• _Instructions to follow_
Please write out all of the entries exactly as they appear.

• _Provided records_
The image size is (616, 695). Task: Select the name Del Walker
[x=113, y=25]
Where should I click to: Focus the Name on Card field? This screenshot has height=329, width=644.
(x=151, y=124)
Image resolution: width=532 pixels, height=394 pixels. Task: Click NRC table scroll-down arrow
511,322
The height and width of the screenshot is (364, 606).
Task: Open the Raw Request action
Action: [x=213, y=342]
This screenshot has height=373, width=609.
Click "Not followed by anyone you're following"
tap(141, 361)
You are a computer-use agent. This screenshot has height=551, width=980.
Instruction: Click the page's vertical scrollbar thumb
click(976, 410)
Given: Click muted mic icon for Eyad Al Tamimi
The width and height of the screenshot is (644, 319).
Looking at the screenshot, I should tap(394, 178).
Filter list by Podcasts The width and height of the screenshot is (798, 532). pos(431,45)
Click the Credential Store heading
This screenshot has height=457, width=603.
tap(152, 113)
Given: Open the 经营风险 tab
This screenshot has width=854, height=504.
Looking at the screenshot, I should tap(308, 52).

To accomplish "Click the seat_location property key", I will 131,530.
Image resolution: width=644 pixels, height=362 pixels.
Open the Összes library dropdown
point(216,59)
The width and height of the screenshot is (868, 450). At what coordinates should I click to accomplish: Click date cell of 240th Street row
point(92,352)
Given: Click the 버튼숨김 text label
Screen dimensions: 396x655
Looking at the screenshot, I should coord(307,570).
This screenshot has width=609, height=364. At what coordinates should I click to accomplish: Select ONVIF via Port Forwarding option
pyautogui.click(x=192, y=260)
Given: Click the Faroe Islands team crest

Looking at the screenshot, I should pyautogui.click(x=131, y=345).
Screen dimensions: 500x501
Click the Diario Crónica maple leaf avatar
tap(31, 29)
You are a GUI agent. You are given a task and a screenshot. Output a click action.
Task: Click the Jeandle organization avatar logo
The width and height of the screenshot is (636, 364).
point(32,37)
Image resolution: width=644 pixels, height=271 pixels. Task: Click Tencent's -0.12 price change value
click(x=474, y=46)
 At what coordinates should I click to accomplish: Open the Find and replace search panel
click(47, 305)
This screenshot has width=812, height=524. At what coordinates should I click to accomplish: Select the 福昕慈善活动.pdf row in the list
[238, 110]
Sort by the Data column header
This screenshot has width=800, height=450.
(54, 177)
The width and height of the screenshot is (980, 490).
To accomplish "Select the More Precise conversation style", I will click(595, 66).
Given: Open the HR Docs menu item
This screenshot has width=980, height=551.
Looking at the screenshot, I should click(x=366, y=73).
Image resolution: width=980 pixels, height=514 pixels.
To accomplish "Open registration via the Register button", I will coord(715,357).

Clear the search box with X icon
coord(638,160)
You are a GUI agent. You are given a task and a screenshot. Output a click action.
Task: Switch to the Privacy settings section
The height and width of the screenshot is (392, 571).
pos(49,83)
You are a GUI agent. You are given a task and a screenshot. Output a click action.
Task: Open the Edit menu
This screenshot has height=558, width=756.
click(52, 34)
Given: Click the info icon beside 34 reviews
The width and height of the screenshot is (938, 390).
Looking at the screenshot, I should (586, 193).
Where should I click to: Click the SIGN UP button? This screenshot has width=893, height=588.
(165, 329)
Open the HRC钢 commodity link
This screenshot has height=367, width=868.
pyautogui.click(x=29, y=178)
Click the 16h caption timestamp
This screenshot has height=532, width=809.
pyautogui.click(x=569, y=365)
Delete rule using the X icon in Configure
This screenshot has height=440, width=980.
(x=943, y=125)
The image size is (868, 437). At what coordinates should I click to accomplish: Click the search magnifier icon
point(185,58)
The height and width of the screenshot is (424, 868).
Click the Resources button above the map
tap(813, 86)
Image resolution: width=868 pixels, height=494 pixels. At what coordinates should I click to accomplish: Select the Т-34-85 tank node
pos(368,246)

• _Output for this task_
The image size is (616, 695). Task: Select the name Del Walker
[x=113, y=25]
Where should I click to: Focus the Name on Card field? This screenshot has height=329, width=644.
(x=151, y=124)
Image resolution: width=532 pixels, height=394 pixels. Task: Click NRC table scroll-down arrow
511,322
The height and width of the screenshot is (364, 606).
Task: Open the Raw Request action
Action: [x=213, y=342]
This screenshot has height=373, width=609.
Click "Not followed by anyone you're following"
tap(141, 361)
You are a computer-use agent. This screenshot has height=551, width=980.
Instruction: Click the page's vertical scrollbar thumb
click(976, 410)
Given: Click muted mic icon for Eyad Al Tamimi
The width and height of the screenshot is (644, 319).
Looking at the screenshot, I should tap(394, 178).
Filter list by Podcasts The width and height of the screenshot is (798, 532). pos(431,45)
Click the Credential Store heading
This screenshot has height=457, width=603.
tap(152, 113)
Given: Open the 经营风险 tab
This screenshot has width=854, height=504.
Looking at the screenshot, I should tap(308, 52).

To accomplish "Click the seat_location property key", I will 131,530.
Image resolution: width=644 pixels, height=362 pixels.
Open the Összes library dropdown
point(216,59)
The width and height of the screenshot is (868, 450). At what coordinates should I click to accomplish: Click date cell of 240th Street row
point(92,352)
Given: Click the 버튼숨김 text label
Screen dimensions: 396x655
Looking at the screenshot, I should coord(307,570).
This screenshot has width=609, height=364. At what coordinates should I click to accomplish: Select ONVIF via Port Forwarding option
pyautogui.click(x=192, y=260)
Given: Click the Faroe Islands team crest

Looking at the screenshot, I should pyautogui.click(x=131, y=345).
Screen dimensions: 500x501
Click the Diario Crónica maple leaf avatar
tap(31, 29)
You are a GUI agent. You are given a task and a screenshot. Output a click action.
Task: Click the Jeandle organization avatar logo
The width and height of the screenshot is (636, 364).
point(32,37)
Image resolution: width=644 pixels, height=271 pixels. Task: Click Tencent's -0.12 price change value
click(x=474, y=46)
 At what coordinates should I click to accomplish: Open the Find and replace search panel
click(47, 305)
This screenshot has width=812, height=524. At what coordinates should I click to accomplish: Select the 福昕慈善活动.pdf row in the list
[238, 110]
Sort by the Data column header
This screenshot has width=800, height=450.
(54, 177)
The width and height of the screenshot is (980, 490).
To accomplish "Select the More Precise conversation style", I will click(595, 66).
Given: Open the HR Docs menu item
This screenshot has width=980, height=551.
Looking at the screenshot, I should click(x=366, y=73).
Image resolution: width=980 pixels, height=514 pixels.
To accomplish "Open registration via the Register button", I will coord(715,357).

Clear the search box with X icon
coord(638,160)
You are a GUI agent. You are given a task and a screenshot. Output a click action.
Task: Switch to the Privacy settings section
The height and width of the screenshot is (392, 571).
pos(49,83)
You are a GUI agent. You are given a task and a screenshot. Output a click action.
Task: Open the Edit menu
This screenshot has height=558, width=756.
click(52, 34)
Given: Click the info icon beside 34 reviews
The width and height of the screenshot is (938, 390).
Looking at the screenshot, I should (586, 193).
Where should I click to: Click the SIGN UP button? This screenshot has width=893, height=588.
(165, 329)
Open the HRC钢 commodity link
This screenshot has height=367, width=868.
pyautogui.click(x=29, y=178)
Click the 16h caption timestamp
This screenshot has height=532, width=809.
pyautogui.click(x=569, y=365)
Delete rule using the X icon in Configure
This screenshot has height=440, width=980.
(x=943, y=125)
The image size is (868, 437). At what coordinates should I click to accomplish: Click the search magnifier icon
point(185,58)
The height and width of the screenshot is (424, 868).
Click the Resources button above the map
tap(813, 86)
Image resolution: width=868 pixels, height=494 pixels. At what coordinates should I click to accomplish: Select the Т-34-85 tank node
pos(368,246)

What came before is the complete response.